Segment Open
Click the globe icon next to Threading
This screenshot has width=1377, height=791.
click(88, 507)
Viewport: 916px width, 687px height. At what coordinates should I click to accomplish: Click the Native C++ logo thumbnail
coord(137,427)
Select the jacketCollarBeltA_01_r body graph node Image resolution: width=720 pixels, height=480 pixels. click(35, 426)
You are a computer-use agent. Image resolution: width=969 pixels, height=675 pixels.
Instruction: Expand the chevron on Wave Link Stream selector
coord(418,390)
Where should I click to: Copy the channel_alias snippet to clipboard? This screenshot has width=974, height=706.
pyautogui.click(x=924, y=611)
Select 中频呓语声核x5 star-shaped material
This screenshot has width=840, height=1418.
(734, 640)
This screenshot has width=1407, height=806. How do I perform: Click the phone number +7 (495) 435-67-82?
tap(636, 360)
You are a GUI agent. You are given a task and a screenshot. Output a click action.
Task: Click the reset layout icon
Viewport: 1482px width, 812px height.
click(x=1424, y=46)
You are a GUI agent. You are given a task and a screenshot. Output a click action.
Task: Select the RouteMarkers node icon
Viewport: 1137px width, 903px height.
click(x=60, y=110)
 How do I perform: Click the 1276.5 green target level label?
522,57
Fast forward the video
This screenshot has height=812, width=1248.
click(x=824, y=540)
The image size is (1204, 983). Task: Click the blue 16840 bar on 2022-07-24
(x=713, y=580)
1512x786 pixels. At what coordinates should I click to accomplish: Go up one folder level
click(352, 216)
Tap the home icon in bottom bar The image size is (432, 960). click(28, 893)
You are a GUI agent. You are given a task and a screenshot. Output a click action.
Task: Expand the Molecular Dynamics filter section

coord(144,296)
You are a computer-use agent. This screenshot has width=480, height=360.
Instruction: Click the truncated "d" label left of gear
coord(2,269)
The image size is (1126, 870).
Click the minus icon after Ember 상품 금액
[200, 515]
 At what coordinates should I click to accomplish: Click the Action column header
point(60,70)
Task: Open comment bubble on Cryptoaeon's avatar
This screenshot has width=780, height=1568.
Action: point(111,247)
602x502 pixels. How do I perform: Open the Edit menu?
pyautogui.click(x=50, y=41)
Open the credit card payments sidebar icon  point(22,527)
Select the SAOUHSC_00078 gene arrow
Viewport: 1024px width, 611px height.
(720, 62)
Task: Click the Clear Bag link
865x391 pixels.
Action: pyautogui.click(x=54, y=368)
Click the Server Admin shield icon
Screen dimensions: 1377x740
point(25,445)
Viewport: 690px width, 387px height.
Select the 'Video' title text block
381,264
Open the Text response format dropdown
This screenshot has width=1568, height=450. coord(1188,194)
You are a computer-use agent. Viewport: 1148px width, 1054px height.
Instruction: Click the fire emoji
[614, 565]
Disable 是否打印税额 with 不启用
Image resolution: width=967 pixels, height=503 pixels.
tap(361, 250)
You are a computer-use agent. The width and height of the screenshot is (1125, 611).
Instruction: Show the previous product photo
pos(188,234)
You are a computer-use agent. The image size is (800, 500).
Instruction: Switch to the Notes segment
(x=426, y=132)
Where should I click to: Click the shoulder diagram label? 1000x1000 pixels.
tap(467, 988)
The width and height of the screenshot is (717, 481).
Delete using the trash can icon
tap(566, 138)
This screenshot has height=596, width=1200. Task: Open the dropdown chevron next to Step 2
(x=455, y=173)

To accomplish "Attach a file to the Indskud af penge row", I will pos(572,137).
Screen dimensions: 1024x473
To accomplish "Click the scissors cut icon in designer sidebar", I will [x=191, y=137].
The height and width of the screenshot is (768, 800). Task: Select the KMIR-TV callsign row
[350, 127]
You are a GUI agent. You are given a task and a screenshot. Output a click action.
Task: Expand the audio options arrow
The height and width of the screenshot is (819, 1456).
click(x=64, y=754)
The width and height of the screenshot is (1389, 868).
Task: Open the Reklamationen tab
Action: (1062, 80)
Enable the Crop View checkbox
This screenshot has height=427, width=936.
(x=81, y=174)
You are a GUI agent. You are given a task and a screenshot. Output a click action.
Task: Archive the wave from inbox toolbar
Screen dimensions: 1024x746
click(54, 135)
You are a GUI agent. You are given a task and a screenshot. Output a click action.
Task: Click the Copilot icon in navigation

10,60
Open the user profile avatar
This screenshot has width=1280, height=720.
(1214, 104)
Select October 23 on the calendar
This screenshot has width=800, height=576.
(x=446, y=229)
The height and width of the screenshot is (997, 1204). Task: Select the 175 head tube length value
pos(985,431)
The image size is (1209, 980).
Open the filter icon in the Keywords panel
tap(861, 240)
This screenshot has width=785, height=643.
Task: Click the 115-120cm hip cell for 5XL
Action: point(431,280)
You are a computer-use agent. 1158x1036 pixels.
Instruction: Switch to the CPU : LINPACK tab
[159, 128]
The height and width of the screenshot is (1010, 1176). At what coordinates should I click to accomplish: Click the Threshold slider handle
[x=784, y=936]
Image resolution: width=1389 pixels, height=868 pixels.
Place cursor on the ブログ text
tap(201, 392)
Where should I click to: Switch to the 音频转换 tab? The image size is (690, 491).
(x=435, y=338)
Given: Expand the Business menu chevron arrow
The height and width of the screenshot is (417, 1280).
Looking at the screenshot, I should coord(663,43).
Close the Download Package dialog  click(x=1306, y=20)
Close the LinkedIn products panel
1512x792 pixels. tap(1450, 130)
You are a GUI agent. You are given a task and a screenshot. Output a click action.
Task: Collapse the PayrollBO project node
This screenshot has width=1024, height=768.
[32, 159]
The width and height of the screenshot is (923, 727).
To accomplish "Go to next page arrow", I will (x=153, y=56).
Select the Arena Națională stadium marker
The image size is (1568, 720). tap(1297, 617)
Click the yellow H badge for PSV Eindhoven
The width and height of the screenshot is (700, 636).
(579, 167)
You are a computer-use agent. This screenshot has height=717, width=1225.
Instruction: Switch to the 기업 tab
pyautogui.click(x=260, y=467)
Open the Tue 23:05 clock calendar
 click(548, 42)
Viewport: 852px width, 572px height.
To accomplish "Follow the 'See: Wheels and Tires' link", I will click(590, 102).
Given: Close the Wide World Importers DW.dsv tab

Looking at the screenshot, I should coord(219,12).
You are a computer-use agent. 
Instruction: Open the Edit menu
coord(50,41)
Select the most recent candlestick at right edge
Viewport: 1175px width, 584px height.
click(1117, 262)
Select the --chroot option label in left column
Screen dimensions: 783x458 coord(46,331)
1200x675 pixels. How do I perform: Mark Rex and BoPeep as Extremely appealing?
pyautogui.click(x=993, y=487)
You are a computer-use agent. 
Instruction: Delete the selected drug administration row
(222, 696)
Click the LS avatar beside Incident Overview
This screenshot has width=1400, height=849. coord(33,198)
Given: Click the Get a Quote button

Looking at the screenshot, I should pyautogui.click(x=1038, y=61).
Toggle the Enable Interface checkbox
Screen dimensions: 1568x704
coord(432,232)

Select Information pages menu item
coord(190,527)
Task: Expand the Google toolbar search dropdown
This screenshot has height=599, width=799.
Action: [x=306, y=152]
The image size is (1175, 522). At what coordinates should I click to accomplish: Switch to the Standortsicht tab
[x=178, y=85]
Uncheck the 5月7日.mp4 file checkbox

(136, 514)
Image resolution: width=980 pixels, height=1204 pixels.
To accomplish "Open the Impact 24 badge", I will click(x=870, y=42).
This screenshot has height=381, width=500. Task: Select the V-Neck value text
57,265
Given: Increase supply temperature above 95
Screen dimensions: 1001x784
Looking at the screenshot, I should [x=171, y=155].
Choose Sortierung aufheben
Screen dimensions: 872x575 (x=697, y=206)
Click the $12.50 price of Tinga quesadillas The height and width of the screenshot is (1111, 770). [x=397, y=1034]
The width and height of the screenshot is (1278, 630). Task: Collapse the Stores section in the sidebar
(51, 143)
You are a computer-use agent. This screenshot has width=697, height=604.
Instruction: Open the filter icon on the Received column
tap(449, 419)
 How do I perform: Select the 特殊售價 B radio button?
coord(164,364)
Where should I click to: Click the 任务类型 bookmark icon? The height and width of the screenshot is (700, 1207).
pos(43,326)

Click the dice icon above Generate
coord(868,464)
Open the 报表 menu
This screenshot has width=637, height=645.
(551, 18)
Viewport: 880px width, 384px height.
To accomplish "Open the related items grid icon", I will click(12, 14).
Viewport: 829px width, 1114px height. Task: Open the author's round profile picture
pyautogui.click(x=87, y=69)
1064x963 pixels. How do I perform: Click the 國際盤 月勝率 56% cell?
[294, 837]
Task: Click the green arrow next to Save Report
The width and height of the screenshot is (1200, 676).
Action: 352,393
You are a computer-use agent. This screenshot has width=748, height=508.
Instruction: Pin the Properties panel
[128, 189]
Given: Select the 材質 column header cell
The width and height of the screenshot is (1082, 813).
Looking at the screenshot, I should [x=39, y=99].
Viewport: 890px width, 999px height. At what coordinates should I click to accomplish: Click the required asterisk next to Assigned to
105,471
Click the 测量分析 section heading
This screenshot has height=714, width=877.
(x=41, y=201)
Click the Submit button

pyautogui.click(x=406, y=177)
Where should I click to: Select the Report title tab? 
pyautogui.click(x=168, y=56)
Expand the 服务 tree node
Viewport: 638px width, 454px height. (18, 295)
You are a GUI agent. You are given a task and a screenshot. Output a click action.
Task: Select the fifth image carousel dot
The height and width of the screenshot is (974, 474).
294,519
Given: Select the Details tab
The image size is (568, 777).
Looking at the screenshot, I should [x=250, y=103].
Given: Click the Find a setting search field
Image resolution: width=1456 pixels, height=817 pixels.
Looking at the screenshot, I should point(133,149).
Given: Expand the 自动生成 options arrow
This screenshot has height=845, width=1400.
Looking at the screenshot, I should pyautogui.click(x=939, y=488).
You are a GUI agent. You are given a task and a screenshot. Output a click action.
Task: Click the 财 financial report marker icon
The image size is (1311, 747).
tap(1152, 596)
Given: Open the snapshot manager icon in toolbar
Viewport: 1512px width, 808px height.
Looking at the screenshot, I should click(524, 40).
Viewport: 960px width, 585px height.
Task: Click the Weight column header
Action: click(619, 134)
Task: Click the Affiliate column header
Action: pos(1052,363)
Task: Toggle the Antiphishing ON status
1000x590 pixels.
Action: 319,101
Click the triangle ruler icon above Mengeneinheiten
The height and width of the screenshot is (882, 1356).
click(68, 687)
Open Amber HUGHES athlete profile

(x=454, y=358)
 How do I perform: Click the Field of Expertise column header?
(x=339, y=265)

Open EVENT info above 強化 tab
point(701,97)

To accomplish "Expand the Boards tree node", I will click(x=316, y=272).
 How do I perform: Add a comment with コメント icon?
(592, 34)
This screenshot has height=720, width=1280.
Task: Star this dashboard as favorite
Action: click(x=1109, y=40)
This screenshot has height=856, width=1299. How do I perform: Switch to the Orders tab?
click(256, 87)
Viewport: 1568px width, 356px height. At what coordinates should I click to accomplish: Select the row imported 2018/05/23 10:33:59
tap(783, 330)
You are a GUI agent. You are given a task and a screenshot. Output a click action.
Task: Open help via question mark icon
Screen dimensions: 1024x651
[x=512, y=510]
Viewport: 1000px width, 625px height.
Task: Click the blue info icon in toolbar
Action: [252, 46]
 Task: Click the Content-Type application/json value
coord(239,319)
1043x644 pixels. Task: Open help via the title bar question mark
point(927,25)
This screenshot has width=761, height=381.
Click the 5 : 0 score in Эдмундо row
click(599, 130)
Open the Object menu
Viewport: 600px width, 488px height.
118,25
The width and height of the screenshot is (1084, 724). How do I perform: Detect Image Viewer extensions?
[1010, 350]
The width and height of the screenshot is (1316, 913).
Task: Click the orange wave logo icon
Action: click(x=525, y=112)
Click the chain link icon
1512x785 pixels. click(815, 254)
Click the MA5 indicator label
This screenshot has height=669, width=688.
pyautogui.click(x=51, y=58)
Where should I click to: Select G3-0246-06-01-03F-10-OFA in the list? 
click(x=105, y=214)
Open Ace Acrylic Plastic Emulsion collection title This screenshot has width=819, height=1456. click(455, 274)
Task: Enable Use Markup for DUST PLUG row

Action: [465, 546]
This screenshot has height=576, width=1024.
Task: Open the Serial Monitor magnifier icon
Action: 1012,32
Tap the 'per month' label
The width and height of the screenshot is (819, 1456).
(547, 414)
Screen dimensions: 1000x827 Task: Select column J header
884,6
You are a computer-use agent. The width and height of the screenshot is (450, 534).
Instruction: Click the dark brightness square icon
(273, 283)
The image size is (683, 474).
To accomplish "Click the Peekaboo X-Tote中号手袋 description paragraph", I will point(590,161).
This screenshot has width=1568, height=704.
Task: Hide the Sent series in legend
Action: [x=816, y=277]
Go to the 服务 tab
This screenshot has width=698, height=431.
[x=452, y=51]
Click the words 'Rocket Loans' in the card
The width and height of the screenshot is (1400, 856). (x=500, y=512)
Segment Closed
Check each line of the entries for the string "search". Copy the lines that have it.

▶ _Response_
Task: Expand the Google toolbar search dropdown
Given: Click the Find a setting search field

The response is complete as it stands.